Why The Dow-DuPont Merger Could Cripple R&D

As plans for the forthcoming Dow Chemical Co. and DuPont merger are put into motion, a clear loser in the deal has emerged: basic research and development.

Photo credit: Delawareonline.com
Photo credit: Delawareonline.com

As plans for the forthcoming Dow Chemical Co. and DuPont merger are put into motion, a clear loser in the deal has emerged: basic research and development.

In December the two chemical giants announced plans to form one company called DowDuPont that will split into three smaller companies focused on different sectors: material science, agriculture and specialty products. The marriage is slated to create a $120 billion mega-company with a big goal: to slash $3 billion in annual expenses.

So far, DuPont has taken in the lead in initiating cuts by announcing plans to layoff about 10 percent of its global workforce. While the specifics are still being revealed, it’s not looking good for the innovation arm of DuPont, who created one of the earliest industrial research labs in U.S. history.

While DuPont hasn’t released numbers on how many R&D employees could lose their jobs, a company scientist reported to Philly.com that more than half of DuPont’s 270 Central R&D scientists were laid off earlier this month. (DuPont called this number “speculation.”) The same sources reported that fewer than 30 percent of the DuPont’s scientists have been reassigned to the company’s consolidated businesses, and fewer than 20 percent will keep their current positions.

If DuPont is bringing the axe down on basic research, it wouldn’t be a shock. Both Dow and DuPont have been under pressure by shareholders to cut R&D funding in recent years. Most notably was the proxy war last year between activist investor DuPont and Nelson Peltz, who accused the company of having exorbitant and inefficient R&D costs. Backed by Peltz, the investment firm Trian attempted to gain four seats on DuPont’s board of directors, but ultimately failed. Yet the criticism has loomed large over the company.

To be fair, not all of DuPont’s innovations have amounted to serious cash. In a report from 2014, analysts estimated that DuPont’s combined know-how in chemical and biological engineering generated about $400 million a year — or 1 percent of the company’s $36 billion made in 2013.

Nylon stockings being inspected in 1954. Photo credit: Erik Liljeroth via WikipediaNylon stockings being inspected in 1954. Photo credit: Erik Liljeroth via Wikipedia

Then again, DuPont’s R&D efforts have also cranked out some of the most notable chemical innovations of all time. The company’s Experimental Station (home to its Central Research & Development division, which was recently reorganized, shrunken and renamed as Science & Innovation) can lay claim to making an array of grand discoveries including nylon, PET bottles, Teflon and Kevlar.

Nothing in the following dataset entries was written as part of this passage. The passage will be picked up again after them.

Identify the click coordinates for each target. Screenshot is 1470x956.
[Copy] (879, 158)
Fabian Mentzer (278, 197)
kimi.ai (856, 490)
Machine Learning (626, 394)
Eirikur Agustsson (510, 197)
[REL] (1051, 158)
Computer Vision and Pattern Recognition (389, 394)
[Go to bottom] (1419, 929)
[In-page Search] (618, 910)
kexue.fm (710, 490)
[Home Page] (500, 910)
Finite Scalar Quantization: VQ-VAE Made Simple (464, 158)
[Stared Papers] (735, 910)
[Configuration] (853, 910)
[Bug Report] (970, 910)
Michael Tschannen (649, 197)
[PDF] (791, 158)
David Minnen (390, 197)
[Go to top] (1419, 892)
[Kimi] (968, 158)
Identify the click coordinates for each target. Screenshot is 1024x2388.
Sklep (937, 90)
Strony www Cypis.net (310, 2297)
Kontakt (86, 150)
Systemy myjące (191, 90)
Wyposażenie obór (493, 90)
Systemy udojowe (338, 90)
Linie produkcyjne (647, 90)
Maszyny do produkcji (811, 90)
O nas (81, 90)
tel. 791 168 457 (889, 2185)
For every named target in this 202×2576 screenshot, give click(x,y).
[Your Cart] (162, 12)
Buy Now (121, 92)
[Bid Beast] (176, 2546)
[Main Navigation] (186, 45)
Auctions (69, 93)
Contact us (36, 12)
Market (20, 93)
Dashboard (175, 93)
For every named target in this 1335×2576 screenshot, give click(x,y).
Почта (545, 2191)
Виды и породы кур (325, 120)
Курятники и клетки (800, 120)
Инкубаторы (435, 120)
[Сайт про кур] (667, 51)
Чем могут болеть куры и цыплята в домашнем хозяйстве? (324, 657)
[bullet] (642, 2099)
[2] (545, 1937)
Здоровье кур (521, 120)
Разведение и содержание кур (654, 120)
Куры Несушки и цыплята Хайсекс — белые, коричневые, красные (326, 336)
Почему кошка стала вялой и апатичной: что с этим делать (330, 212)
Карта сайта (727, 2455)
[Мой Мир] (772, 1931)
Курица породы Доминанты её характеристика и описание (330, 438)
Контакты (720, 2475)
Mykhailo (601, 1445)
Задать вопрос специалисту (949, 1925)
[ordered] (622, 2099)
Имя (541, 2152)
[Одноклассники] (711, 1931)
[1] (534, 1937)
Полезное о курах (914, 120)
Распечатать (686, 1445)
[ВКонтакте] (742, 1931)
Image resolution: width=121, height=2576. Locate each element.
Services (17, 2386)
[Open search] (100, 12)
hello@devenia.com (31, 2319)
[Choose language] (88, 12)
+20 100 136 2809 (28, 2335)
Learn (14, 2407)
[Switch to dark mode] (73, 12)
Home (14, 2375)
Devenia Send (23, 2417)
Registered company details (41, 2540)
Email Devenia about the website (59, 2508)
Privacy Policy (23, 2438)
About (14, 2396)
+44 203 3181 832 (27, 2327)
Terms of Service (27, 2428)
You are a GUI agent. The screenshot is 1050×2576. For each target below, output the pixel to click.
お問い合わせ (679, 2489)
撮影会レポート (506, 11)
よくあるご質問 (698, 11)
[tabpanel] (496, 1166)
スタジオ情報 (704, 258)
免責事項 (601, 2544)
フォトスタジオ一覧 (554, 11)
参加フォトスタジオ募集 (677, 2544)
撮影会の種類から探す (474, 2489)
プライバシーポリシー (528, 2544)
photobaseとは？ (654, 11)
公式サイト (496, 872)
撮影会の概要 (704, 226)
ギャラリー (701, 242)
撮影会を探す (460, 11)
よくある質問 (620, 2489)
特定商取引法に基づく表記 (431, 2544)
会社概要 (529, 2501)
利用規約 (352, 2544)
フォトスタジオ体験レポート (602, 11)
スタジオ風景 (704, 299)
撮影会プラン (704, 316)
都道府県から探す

During its proxy war with Trian, the company touted more recent innovations such as its carpet fibres derived from cornstarch to show the money-making potential and scientific usefulness of its work. The Experimental Station labs have also trained several Nobel Prize-winning scientists.

Yet, pressure to scale back on R&D isn’t unique to Dow and DuPont. According to Forbes, American companies have been spending less on research in recent years, prompting some to say it’s a sign that “American ambition” is dying a death of a million cuts.

Apart from the layoffs, there are also concerns that splitting DowDuPont into three separate entities could hamper the quest for future breakthroughs. While both companies have long touted their aim to boost our quality of life through science and innovation, it’s hard not to wonder if that goal will remain as omnipresent once the company is fractured three ways. As one Forbes analyst puts it: After the split, there won’t be that one company with a unified, global vision of how to make the future better.

Since announcing the deal, both Dow and DuPont’s CEOs have said the merger decision wasn’t born out of market pressures, but is instead about creating synergy between the two companies and boosting overall productivity. But there’s no shortage of skeptics who say it’s all about short-term and short-sighted gains meant to mostly benefit investors.

If true, it’s a shame basic R&D on American soil could decrease even more, not only because of lost jobs, but because R&D contributes to the overall productivity of the economy (plus, there’s the bragging rights and pride of these accomplishments).

Last year, a study by PwC found that Asia has surpassed the U.S. to become the top region for corporate R&D investments — which just goes to show that losses in R&D here could be a gain somewhere else.